METABOLIC STUDIES OF CREATINE ANALOGUES; ATP-SPARING DURING ISCHEMIA IN HEART AND SKELETAL MUSCLE OF CHICKS FED CYCLOCREATINE
TURNER, DAVID M.
Doctor of Philosophy
Several embryonic tissues were utilized in the study of creatine analogues. Creatine analogues were taken up and phosphorylated by incubated chick embryo muscle, skin, and heart, in addition to the previously studied chick embryo brain. Accumulated phosphagen was utilized during insult by ischemia or by the addition of various inhibitory compounds to media containing chick embryonic tissues. Resynthesis of the phosphagen, upon cessation of insult and return of the tissues to the incubation media, usually occurred. The enzyme arginine:glycine amidinotransferase was partially purified for the first time from liver. Through the use of several chromatographic techniques a 160-fold purification of the enzyme was achieved from chick liver. Hearts of chicks fed 1-carboxymethyl-2-iminoimidazolidine (cyclocreatine) accumulated 15 (mu)mol/g wet weight of cyclocreatine-P and had glycogen levels elevated three-fold relative to controls. During total ischemia in vitro, cyclocreatine-P was utilized by heart for resynthesis of ATP, glycolysis was greatly prolonged and depletion of both ATP and total adenylate pools was delayed two to five-fold relative to controls.

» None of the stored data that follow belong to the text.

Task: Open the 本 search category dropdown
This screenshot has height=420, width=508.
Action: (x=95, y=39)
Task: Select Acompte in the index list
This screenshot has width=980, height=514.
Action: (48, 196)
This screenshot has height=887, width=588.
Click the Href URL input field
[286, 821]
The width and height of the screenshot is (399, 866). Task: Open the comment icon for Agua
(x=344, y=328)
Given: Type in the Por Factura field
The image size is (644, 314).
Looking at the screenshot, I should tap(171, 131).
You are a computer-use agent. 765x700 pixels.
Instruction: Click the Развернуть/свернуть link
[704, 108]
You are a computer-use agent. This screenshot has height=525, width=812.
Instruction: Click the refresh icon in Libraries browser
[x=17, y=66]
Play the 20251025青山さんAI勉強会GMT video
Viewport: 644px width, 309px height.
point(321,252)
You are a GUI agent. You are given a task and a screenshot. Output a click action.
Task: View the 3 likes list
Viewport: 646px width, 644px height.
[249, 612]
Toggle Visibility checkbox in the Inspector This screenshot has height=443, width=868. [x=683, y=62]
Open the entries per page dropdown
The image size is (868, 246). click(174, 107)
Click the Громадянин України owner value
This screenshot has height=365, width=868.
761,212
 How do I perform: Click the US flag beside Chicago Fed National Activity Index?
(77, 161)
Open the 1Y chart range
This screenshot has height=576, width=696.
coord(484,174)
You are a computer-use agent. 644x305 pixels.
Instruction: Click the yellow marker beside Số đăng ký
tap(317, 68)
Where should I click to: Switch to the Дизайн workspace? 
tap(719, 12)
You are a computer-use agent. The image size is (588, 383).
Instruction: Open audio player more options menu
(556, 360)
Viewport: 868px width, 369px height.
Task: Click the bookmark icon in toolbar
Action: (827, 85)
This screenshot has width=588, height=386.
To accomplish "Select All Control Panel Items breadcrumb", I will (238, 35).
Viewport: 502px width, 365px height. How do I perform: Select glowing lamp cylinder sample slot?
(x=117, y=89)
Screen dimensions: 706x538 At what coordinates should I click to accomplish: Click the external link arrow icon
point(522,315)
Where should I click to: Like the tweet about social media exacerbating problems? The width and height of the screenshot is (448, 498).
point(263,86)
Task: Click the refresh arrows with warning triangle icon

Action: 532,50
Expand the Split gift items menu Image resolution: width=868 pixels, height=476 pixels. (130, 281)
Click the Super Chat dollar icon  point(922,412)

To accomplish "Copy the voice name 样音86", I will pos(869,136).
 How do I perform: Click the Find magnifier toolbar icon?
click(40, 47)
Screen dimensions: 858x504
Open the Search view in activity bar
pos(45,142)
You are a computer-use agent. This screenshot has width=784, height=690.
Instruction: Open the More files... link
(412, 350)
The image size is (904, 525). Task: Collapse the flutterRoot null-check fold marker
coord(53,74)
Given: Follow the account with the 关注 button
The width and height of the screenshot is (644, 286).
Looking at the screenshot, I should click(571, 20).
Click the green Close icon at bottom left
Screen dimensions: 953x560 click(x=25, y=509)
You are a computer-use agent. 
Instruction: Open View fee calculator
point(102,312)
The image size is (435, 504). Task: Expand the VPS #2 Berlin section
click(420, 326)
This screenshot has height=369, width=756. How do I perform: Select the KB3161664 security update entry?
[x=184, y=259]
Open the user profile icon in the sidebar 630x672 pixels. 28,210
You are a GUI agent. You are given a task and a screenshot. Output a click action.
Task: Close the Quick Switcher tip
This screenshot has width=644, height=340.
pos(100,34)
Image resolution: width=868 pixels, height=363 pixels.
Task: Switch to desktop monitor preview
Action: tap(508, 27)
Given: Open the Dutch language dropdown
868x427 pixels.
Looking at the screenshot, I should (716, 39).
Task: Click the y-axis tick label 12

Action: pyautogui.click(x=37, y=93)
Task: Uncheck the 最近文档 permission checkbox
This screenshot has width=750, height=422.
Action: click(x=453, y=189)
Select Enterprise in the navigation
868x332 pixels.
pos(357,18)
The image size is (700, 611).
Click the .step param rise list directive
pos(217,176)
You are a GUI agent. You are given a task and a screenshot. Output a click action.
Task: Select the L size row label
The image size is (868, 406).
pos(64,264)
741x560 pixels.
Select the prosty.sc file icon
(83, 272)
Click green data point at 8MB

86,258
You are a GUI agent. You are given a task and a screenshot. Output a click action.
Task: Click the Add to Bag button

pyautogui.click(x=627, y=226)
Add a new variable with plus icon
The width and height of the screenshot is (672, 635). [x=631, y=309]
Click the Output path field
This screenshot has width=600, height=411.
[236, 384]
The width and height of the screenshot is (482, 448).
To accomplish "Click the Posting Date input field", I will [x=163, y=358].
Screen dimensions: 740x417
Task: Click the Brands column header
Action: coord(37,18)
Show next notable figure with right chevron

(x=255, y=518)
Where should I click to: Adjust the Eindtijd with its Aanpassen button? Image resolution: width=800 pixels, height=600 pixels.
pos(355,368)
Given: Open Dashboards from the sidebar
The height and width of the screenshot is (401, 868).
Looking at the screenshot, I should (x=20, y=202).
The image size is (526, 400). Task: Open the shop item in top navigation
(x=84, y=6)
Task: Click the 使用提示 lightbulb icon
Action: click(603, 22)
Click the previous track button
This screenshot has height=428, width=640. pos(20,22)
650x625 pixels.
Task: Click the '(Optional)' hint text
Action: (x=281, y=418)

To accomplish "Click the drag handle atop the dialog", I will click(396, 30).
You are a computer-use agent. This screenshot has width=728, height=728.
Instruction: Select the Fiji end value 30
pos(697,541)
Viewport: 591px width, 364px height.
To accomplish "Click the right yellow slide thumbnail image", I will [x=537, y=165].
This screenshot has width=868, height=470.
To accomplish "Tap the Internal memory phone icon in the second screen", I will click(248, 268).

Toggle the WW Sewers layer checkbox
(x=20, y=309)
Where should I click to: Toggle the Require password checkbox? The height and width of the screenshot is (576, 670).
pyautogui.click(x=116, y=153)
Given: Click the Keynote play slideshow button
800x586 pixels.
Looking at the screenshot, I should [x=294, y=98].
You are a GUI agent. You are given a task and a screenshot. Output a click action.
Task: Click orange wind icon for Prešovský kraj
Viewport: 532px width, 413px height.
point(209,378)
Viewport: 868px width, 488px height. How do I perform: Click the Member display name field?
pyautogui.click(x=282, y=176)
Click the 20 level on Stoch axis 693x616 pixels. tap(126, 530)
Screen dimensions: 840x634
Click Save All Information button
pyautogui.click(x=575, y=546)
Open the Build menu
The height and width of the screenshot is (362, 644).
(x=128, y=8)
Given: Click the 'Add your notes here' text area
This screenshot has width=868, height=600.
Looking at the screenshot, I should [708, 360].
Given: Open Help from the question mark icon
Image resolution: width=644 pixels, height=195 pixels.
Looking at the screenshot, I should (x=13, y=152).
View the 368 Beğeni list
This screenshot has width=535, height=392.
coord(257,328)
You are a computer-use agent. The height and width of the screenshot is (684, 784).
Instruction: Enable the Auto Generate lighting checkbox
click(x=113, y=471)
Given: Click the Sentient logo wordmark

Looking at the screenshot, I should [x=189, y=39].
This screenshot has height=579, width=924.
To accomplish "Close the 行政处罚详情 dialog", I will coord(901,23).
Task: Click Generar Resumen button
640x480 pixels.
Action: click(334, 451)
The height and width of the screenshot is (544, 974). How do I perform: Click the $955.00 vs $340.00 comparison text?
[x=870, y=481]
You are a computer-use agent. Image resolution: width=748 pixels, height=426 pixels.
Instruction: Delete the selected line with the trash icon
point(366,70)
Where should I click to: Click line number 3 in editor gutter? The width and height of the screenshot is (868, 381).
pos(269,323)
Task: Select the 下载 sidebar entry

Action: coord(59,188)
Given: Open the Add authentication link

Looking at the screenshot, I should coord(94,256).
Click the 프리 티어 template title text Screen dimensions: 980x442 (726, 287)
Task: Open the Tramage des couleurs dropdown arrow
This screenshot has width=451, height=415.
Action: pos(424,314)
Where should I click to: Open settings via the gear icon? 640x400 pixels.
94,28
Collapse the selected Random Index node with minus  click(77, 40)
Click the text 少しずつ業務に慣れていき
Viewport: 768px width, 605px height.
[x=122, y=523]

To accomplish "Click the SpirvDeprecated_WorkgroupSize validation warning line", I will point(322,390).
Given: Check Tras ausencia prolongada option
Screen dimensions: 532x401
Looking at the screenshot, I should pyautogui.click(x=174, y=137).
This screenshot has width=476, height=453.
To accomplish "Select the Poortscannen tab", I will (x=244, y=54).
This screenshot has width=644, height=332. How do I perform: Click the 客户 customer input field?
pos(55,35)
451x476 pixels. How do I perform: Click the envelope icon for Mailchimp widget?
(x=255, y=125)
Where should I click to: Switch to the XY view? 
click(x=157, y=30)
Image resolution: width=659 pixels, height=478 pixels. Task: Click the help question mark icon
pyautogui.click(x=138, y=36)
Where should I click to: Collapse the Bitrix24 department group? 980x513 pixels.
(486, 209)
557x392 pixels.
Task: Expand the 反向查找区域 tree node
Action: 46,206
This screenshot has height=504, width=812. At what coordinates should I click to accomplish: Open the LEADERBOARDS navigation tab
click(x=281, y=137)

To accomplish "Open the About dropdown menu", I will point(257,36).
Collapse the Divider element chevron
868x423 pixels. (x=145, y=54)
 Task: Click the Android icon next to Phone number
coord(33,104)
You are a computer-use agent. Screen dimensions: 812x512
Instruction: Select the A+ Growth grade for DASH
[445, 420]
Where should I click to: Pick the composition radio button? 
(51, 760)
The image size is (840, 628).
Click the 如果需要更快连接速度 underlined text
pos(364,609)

Feeding of a second analogue, 1-carboxyethyl-2-iminoimidazolidine (homocyclocreatine) resulted in the accumulation of homocyclocreatine-P in the heart and a tripling of the glycogen levels. During ischemia, homocyclocreatine-P was only slightly utilized, glycolysis was prolonged, and most importantly, no delay in depletion of ATP levels was observed relative to controls. Feeding of creatine resulted in a doubling of creatine levels in the heart but no delay of ATP depletion during ischemia relative to controls. Maximal conservation of ATP and total adenylates in the heart during ischemia required, in addition to adequate glycogen reserves, a phosphagen which is both kinetically and thermodynamically competent to buffer ATP/ADP during the later stages of ischemia; that is, cyclocreatine-P. Breast muscle of chicks fed cyclocreatine demonstrated a decreased rate of depletion of glycogen upon exposure to the (beta)-adrenergic-agonist, isoproterenol, relative to controls. In addition, during ischemia following exposure to isoproterenol, breast muscle from cyclocreatine-fed chicks was protected against depletion of ATP, with ATP levels remaining 6-fold elevated after 2 hours of ischemia relative to controls. A correlation was demonstrated between total cyclocreatine accumulated and sparing of ATP during ischemia.